One day, or rather one night - for the night reigns nine months in the Ookoviear Bay - a young girl, in a sleigh drawn by twelve dogs, came on the ice alongside the George Henry, climbed with uncommon agility to the deck of the ship, and commenced examining with the greatest curiosity, the "great wooden house of the strangers." After having visited every corner she perceived Sir Frederick stretched upon the captain's bed. Tears came to her eyes as she saw the poor young man about to die without the hope of relief. she immediately proposed by gesture to take the young man with her, and to nurse him at her own house. The officers eagerly accepted this chance of relief for their companion, improbable as his cure seemed to be, aiding Tookoolitka - this was her name - to remove Frederic to the sleigh of the kind-hearted girl.

She gave the signal for starting to the dogs, a peculiar slapping of the tongue against the roof of the mouth, and drove rapidly away with the ensign. Having arrived at her home after a two hours' ride, she entered a few minutes after with a wooden vase filled with the blood of the sea-calf. To her great surprise Frederick refused to drink. However he soon overcame his repugnance, and "found it excellent" This is his own expression in the volume published of his voyage. he partook every day, not only without distaste, but even with avidity, of this medicament, and he felt his strength return so fast that in three months after, dressed in their style, he rivaled them in daring address, in driving a sleigh, chasing the sea-calves, scaling the rocks, and carrying away birds' nests across shoals and broken ice, not to mention that he managed in the most intrepid manner, with a single oar, his long narrow bark made of skins, and called a Kias. Tookoolitka accompanied him in all his excursions, and did not quit him for a moment.

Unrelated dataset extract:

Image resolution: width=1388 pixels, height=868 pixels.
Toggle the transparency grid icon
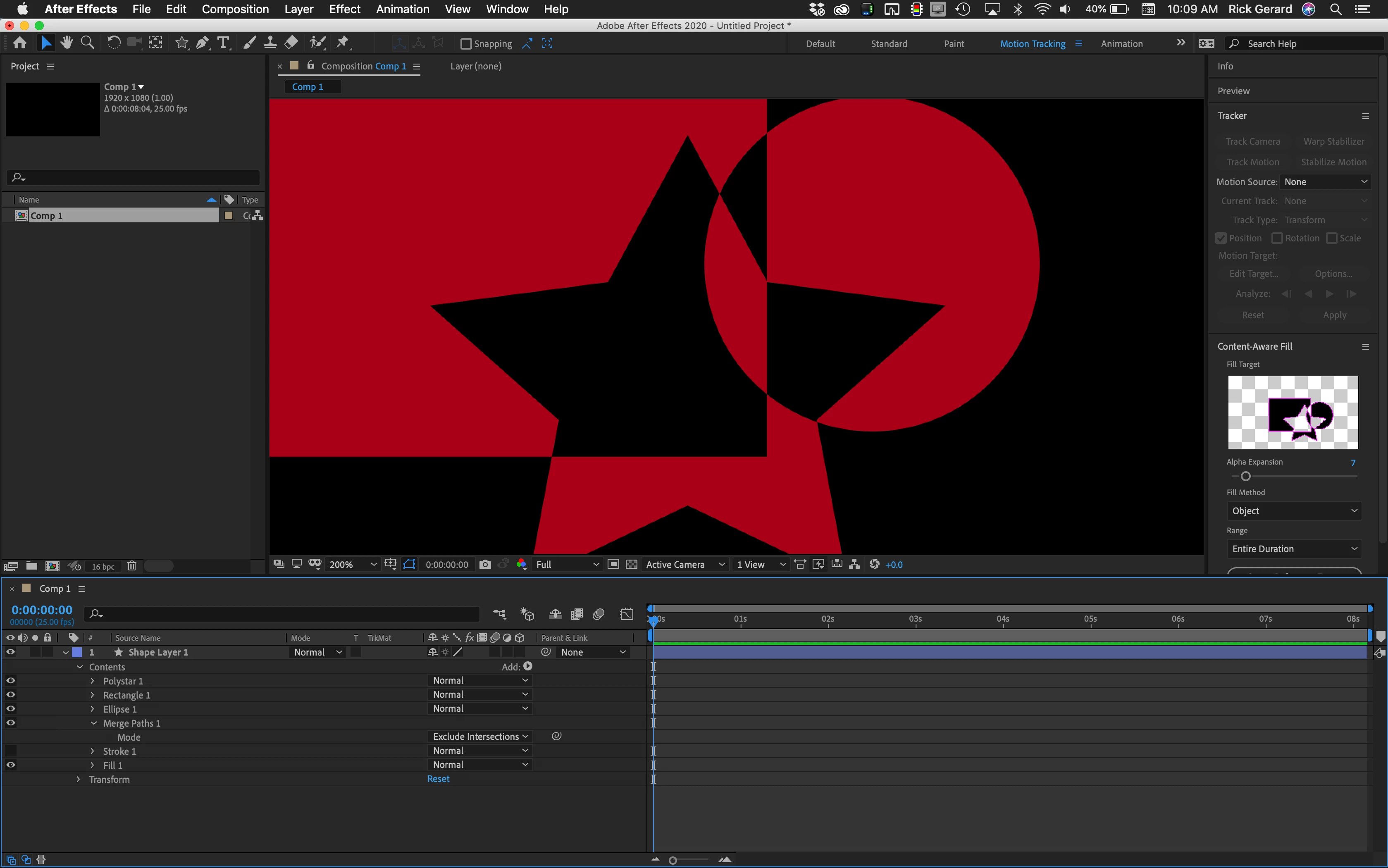(632, 564)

Endowed with the marvelous facility of the people of the north in acquiring foreign languages, she not only spoke English purely, but thanks to the lessons of Frederick, she read and wrote it. About the month of April following, the George Henry was disengaged from the ice, and preparing for weighing anchor and returning to England. When Tookoolitka learned the news, she retired to her tent of reindeer skins, pitched on the seashore. Frederick came to her and found her bathed in tears. "Sister," said he, for he called her habitually by this name, "Sister, my mother expects you in England, come." Tookoolitka dried her tears, gave him her hand, and accompanied him without hesitation on board the George Henry, which arrived unexpectedly three months after in England. Some time after Lady Fitz, who quit the young stranger for a moment, still prettier in the European than in her native costume, presented her to Queen Victoria as her future daughter-in-law. The Queen declared that she would sign with her own hand the marriage contract between the officer of marines and Tookoolitka. "In the meantime," added she, smiling "as this name is a little strange, I ask of my young friend to renounce it and take that of Victoria."


Tookoolitka, now Lady Fitz, may be seen promenading in the Palais Royal, offering the singular spectacle of an Esquimaux becoming an English lady of distinction.